Why does this matter? As the field of mission-related investment has grown and evolved, you can now find investments dispersed widely across the world and on all kinds of issues, from education, clean energy, sustainable food, clean water, and microcredit to medical service delivery. Many of these social enterprises have taken on functions previously delivered by aid agencies, international donor groups, or charities. The field of advocacy, from lobbying operations in western capitals to grassroots campaigns, has been seen as less likely to generate returns or ripe for investment by philanthropists and donors. While advocacy has been a lucrative field for for-profit lobbyists and political campaign consultants, they have often been in service to corporate interest groups or political parties, not social movements.

I believe that Social Movement Enterprises are investable, viable and incredibly high leverage, with the potential to offer market-rate returns while using their brands, marketing reach, and revenues for advancing the aims of a social movement. Critically, for investors that are also donors and seeking to generate additional funds for advocacy of causes, it opens the potential for using investment dollars into sustainable, return-generating companies that do organizing and advocacy and can grow and scale to respond to social challenges too large for current donor resources.

Before this is called to good to be true, there currently exist real world examples of social movement enterprises, even if it appears to be an admittedly sparse field. In the United States, there are a number of enterprises I have identified that share this mix of commercial services and offerings, an embrace of organizing for advocacy and change as an essential element of their business model, and alignment with a larger social movement for change. CREDO Working Assets and the Better World Club as examples of progressive social movement enterprises, Homeboy Enterprises as an example of an anti-gang social movement enterprise.

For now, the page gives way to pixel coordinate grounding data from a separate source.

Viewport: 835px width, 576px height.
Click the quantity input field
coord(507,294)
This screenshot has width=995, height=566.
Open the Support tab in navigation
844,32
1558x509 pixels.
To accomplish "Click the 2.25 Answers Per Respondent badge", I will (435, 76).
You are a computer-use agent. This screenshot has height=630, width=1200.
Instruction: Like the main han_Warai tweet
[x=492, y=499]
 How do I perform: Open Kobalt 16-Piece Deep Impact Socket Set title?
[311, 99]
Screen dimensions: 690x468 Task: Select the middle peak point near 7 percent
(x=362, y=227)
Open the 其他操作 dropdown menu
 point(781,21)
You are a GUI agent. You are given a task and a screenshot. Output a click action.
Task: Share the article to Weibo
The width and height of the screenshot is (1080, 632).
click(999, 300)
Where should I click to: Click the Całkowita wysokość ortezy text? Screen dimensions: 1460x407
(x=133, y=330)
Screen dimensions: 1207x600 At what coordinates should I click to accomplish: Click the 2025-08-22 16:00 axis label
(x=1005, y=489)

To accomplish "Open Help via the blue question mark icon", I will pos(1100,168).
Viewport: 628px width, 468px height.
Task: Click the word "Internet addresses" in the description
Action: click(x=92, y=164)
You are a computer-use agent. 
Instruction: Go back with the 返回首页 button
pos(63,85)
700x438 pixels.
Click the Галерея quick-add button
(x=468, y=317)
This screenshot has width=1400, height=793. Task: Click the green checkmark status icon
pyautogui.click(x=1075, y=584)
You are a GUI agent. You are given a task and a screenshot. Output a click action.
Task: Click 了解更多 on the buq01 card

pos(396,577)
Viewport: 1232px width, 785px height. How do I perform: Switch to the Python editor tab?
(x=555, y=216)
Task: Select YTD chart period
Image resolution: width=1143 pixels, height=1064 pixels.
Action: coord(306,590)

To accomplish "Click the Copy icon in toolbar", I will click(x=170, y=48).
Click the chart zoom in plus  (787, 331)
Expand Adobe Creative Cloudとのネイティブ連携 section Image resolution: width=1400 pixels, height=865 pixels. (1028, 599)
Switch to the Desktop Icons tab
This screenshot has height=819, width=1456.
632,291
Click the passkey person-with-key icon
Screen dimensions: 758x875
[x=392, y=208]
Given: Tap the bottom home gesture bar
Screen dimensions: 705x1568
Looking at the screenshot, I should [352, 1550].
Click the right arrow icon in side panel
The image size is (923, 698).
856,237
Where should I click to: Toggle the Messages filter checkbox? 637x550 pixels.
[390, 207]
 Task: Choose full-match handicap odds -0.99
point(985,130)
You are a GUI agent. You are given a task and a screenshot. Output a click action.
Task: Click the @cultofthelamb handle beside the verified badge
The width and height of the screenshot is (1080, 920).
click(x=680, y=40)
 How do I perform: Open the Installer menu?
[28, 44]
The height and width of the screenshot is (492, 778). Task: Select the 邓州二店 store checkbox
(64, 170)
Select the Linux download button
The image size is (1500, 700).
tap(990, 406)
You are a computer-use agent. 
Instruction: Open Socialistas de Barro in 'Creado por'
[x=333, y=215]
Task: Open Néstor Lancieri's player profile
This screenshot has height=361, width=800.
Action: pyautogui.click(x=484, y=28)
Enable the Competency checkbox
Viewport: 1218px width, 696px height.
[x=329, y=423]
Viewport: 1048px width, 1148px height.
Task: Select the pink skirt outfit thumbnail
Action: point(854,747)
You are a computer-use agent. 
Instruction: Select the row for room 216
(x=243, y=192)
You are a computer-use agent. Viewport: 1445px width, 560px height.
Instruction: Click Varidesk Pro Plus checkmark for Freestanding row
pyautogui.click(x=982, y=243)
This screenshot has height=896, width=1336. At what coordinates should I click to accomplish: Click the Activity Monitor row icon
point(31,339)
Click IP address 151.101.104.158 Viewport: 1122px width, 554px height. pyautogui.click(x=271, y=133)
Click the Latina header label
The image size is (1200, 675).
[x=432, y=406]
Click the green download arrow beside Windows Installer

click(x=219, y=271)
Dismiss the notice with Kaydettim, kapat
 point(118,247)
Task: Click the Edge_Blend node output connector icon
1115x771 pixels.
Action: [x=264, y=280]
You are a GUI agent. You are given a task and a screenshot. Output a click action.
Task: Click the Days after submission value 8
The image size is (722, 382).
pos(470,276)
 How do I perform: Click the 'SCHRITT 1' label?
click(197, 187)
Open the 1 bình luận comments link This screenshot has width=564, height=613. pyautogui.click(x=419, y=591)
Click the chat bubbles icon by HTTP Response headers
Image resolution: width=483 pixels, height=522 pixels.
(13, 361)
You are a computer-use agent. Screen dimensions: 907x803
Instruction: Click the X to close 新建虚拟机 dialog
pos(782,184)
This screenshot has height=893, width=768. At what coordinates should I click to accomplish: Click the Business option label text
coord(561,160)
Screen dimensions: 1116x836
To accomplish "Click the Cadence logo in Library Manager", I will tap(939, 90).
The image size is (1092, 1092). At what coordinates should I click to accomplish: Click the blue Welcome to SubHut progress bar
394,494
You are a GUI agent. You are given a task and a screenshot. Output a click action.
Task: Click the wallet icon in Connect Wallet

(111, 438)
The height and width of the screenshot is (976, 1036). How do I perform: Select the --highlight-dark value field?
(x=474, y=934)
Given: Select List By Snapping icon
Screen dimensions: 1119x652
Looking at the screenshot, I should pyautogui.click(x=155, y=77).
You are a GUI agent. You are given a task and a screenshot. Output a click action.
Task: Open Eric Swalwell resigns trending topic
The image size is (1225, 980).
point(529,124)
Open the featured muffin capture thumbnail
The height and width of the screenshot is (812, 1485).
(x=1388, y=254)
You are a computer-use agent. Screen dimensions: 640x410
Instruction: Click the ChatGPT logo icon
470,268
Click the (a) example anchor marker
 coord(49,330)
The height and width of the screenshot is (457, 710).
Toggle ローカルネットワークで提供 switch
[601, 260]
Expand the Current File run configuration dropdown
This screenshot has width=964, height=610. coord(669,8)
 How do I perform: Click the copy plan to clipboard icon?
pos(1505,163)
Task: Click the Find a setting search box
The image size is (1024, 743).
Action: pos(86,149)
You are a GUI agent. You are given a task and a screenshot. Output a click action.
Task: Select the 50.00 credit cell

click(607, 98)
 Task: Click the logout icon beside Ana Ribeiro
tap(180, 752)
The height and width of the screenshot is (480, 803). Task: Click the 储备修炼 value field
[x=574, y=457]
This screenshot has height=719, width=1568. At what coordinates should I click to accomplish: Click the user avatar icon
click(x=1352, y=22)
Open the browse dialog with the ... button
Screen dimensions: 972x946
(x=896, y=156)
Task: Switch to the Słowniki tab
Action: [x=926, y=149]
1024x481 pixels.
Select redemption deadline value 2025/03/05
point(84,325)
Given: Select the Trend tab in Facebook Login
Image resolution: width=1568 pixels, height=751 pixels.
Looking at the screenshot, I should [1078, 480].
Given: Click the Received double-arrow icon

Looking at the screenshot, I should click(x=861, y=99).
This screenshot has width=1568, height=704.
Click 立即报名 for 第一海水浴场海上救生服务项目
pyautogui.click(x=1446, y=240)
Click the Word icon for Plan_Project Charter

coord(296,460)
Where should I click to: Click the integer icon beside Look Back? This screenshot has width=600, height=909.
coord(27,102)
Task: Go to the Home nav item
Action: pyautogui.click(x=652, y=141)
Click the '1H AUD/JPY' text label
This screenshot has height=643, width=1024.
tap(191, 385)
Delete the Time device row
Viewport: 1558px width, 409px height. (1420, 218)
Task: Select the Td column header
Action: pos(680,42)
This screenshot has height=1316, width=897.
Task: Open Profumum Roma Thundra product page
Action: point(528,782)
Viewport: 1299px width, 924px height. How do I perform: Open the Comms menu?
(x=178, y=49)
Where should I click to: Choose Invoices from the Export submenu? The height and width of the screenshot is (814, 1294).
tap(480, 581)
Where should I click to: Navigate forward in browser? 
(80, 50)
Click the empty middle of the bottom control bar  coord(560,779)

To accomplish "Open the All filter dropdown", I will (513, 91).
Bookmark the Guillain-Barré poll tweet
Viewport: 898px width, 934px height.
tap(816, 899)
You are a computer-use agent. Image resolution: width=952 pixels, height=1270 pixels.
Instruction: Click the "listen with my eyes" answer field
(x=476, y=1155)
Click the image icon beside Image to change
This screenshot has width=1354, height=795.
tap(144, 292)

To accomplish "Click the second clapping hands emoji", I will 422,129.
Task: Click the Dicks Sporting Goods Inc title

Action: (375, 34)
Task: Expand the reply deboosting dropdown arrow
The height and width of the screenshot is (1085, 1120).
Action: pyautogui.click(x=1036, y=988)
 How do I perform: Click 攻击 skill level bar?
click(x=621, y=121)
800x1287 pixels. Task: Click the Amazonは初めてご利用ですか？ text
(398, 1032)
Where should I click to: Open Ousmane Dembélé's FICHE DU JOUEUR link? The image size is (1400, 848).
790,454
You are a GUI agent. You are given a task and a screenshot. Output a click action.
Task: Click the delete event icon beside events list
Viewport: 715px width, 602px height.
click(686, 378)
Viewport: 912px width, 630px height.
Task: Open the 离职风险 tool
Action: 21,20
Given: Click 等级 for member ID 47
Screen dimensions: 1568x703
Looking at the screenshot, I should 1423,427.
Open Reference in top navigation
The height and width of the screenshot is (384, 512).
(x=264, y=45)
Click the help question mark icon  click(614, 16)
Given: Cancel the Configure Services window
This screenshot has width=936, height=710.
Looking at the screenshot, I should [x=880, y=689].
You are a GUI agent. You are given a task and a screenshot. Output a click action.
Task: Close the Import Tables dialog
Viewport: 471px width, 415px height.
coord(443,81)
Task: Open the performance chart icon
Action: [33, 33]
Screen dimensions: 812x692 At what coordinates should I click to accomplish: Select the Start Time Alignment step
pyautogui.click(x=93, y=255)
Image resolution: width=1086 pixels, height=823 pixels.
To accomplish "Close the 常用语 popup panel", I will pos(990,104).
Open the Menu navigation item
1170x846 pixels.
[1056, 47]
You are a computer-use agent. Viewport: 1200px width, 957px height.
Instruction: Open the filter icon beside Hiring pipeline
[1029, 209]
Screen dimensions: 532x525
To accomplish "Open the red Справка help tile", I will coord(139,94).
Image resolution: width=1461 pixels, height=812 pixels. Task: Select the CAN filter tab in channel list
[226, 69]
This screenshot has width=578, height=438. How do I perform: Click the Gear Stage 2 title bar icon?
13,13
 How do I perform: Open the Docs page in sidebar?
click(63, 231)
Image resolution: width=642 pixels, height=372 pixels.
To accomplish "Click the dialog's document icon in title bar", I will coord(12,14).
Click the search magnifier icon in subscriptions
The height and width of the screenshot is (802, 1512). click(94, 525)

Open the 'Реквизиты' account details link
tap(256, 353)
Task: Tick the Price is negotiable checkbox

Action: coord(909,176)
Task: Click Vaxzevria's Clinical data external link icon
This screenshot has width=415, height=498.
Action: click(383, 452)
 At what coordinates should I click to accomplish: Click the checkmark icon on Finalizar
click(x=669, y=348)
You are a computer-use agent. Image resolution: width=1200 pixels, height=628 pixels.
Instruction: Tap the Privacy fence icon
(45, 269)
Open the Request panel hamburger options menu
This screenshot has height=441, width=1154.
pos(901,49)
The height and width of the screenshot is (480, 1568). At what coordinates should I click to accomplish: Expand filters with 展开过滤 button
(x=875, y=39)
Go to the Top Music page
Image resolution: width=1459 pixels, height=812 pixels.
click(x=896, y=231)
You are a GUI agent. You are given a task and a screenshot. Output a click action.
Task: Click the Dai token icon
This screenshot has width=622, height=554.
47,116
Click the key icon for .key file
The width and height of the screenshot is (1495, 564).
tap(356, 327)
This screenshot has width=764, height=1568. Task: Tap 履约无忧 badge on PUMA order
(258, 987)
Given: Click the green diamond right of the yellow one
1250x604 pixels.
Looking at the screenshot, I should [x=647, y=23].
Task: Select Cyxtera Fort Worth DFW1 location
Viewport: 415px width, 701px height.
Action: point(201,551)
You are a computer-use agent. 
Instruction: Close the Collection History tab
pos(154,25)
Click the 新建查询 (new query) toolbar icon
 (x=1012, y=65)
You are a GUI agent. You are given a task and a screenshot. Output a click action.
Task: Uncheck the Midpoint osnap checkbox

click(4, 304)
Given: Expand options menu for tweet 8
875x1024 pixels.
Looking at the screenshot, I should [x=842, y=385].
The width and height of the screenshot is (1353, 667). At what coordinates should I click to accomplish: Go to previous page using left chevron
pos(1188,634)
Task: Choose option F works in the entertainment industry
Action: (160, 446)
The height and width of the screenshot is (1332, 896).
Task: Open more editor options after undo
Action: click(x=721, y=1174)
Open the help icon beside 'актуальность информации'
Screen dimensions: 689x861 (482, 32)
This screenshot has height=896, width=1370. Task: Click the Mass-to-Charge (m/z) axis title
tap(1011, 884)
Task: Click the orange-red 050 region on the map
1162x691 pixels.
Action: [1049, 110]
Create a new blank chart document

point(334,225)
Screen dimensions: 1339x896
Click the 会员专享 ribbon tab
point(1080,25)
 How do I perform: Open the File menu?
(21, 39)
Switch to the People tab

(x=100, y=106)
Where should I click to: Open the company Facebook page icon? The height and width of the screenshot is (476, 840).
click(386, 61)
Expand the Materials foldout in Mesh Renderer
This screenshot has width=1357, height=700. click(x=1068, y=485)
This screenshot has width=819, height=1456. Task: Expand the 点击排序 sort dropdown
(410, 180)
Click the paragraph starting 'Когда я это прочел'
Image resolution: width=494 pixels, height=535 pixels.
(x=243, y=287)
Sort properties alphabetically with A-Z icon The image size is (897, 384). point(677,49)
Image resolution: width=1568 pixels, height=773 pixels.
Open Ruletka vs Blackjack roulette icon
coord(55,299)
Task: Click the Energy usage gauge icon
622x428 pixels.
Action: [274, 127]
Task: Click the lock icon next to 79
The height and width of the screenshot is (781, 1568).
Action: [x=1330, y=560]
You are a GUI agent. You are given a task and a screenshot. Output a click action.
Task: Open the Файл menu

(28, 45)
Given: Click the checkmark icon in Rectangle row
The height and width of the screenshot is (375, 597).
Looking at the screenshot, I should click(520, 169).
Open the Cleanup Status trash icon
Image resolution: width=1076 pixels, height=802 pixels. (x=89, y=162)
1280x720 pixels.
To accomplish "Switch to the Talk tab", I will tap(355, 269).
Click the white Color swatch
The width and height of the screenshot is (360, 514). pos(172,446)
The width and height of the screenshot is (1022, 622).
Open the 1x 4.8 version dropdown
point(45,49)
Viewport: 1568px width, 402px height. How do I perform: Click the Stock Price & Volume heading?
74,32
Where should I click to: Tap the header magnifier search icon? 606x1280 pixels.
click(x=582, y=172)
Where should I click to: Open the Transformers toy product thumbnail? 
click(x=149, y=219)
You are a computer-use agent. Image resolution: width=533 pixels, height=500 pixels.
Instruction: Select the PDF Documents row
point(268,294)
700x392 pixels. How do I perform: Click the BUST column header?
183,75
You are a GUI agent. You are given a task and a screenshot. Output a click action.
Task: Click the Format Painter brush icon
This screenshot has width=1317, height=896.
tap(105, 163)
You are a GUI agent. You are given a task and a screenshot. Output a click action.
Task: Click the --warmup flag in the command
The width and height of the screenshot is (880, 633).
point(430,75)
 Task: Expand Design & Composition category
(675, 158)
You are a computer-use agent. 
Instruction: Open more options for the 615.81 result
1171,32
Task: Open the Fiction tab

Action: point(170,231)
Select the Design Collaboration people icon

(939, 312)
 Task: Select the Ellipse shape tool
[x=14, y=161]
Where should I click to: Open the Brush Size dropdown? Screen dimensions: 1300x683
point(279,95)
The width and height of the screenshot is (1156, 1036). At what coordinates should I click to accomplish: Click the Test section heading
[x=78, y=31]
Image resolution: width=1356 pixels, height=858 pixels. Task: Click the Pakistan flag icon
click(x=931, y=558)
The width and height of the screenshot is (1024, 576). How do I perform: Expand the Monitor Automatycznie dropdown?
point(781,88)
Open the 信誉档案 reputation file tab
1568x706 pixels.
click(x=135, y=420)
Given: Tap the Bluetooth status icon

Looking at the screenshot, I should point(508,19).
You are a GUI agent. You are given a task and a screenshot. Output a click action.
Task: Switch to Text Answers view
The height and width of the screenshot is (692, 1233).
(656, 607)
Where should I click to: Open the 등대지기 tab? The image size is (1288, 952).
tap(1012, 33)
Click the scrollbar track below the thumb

Internationally, where social enterprises often are more political or engaged in grassroots advocacy, Sughar, which promotes women’s entrepreneurship as an integral part of a campaign for fight violence against women and legal immunity for honor killings or BaliFokus, a renowned community sanitation program than fights for environmental action and human rights for ragpickers, would be examples of action agendas merged with social enterprise operations.

CREDO is perhaps the oldest and most financially successful of these examples and represents an incredible learning opportunity for mission investors. In fact, many of the leading social investment firms came out of the same group of colleagues connected to its origin as a socially responsible investment firm, called Working Assets Money Market Fund. Working Asset’s founders moved from an investment approach to a service operation, focused on mass-market services that they could capture a niche group of mission-aligned customers. However, instead of just offering a service, they used the delivery of that service as an action opportunity.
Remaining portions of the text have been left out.